At least 4,665 people have been infected with Ebola in Liberia and 2,705 have died, according to the World Health Organization, which says there probably are more cases and deaths.
Nyenswah said many people are remaining home to die instead of reporting for treatment.
"We understand that there are secret burials taking place in the communities," he said. "Let's stop that and report sick people and get them treated."
Amid the new regulations, mortuaries and casket makers have lost business.
"For the last two months it has been difficult to sell even one casket a day," said Titus Mulbah, a proprietor at the Talented Brothers Casket Center in Monrovia. "And this is all because all bodies now are considered Ebola bodies, as if other diseases are not killing people here."
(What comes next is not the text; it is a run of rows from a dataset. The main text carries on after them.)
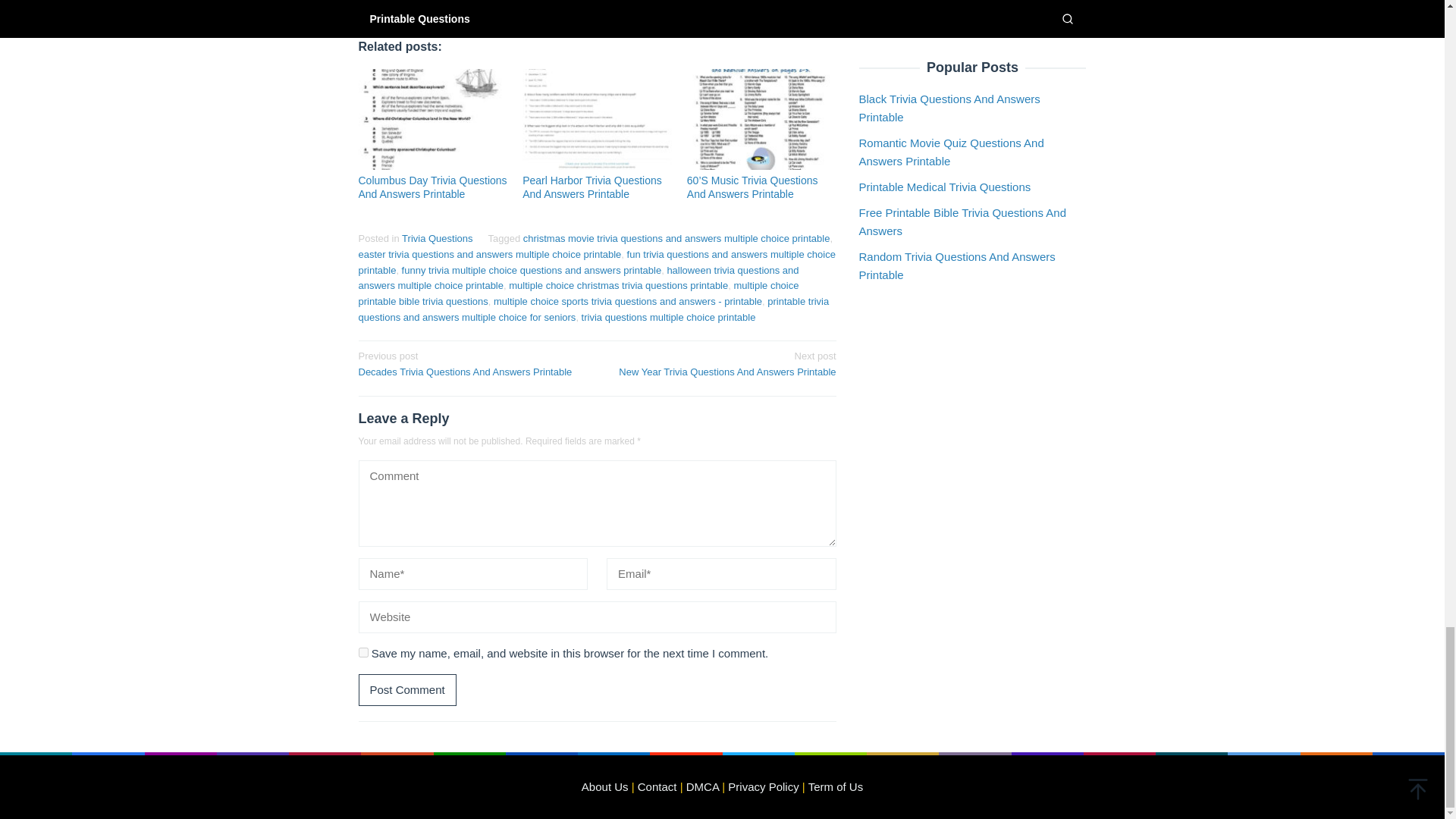
fun trivia questions and answers multiple choice printable (596, 262)
Pearl Harbor Trivia Questions And Answers Printable (472, 362)
trivia questions multiple choice printable (592, 186)
Columbus Day Trivia Questions And Answers Printable (667, 317)
multiple choice printable bible trivia questions (432, 186)
yes (577, 293)
Trivia Questions (721, 362)
Given the description of an element on the screen output the (x, y) to click on. 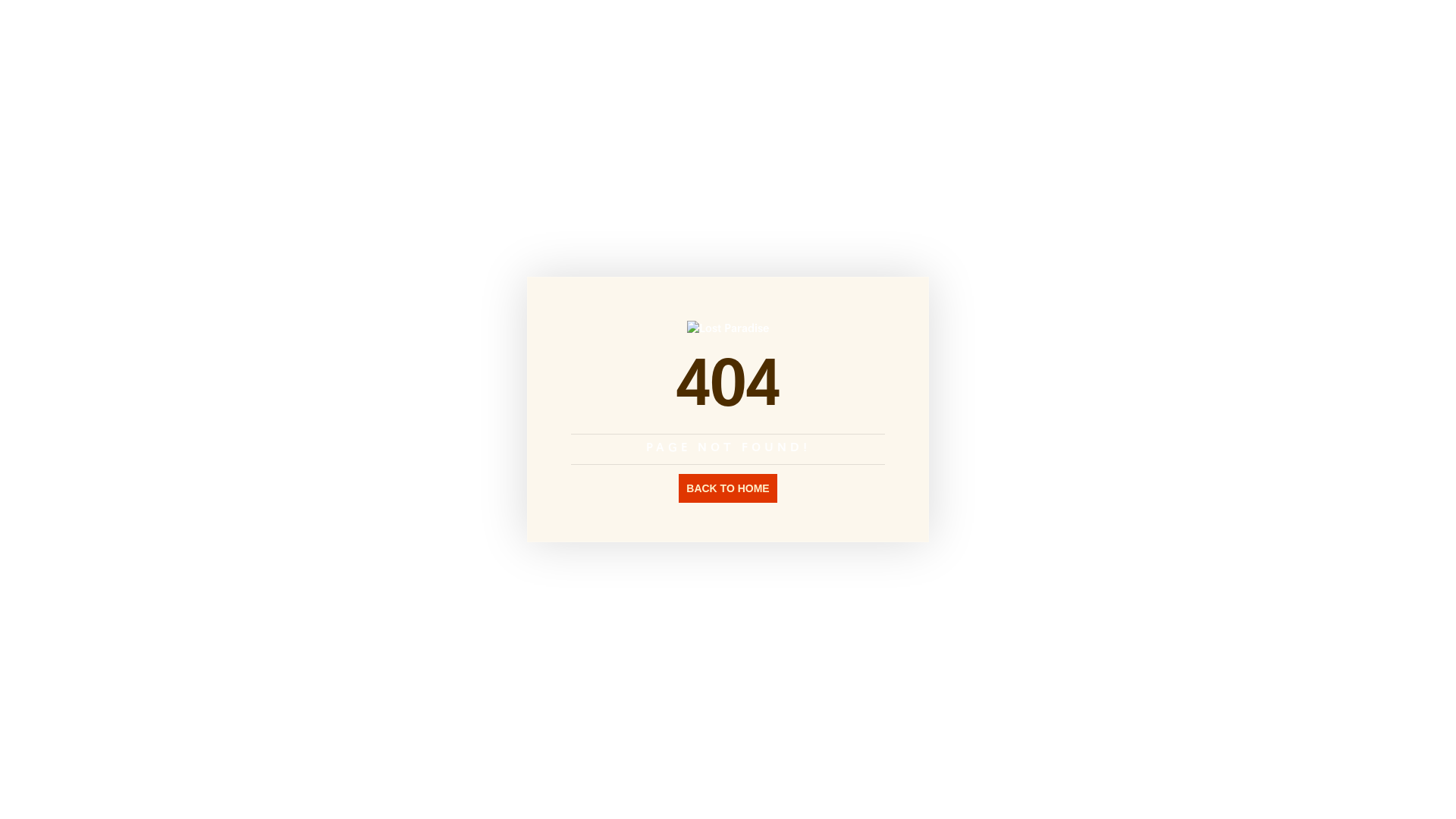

There have been complaints that people who died of ailments other than Ebola have been cremated or buried anonymously. Television journalist Eddie Harmon said the body of his sister-in-law was hastily added to the bodies of Ebola victims and cremated, even though the family believes she died of hypertension.
"It is still paining us today because it was unjust and unfair," he said.
In neighboring Sierra Leone, families often picnic in cemeteries and clean graves on New Year's Day.
Sierra Leone has suffered 1,259 Ebola deaths by the latest WHO count. Unlike Liberia, the government has not ordered cremations, and Ebola treatment units in Sierra Leone have often been full.
Still, there is the possibility that loved ones might be buried in unmarked graves and some families observe traditional practices in which mourners wash and lay hands on the body.
Anthony Banbury, head of the U.N. Mission on Ebola Emergency Response, said people must change.
"The world has never seen a serious, grave and complex crisis of this nature where people are dying every day with unsafe burial practices," he said in Freetown, the Sierra Leone capital.
A commentary on a website, Sierra Leone News Hunters, suggested that a memorial site be built to honor the dead who do not receive traditional burial rites, and to provide some comfort to their families.
"The erection of a monument bearing the names of all Ebola victims would not take away the sad memories but it would at least pacify the broken heart somewhat," it said.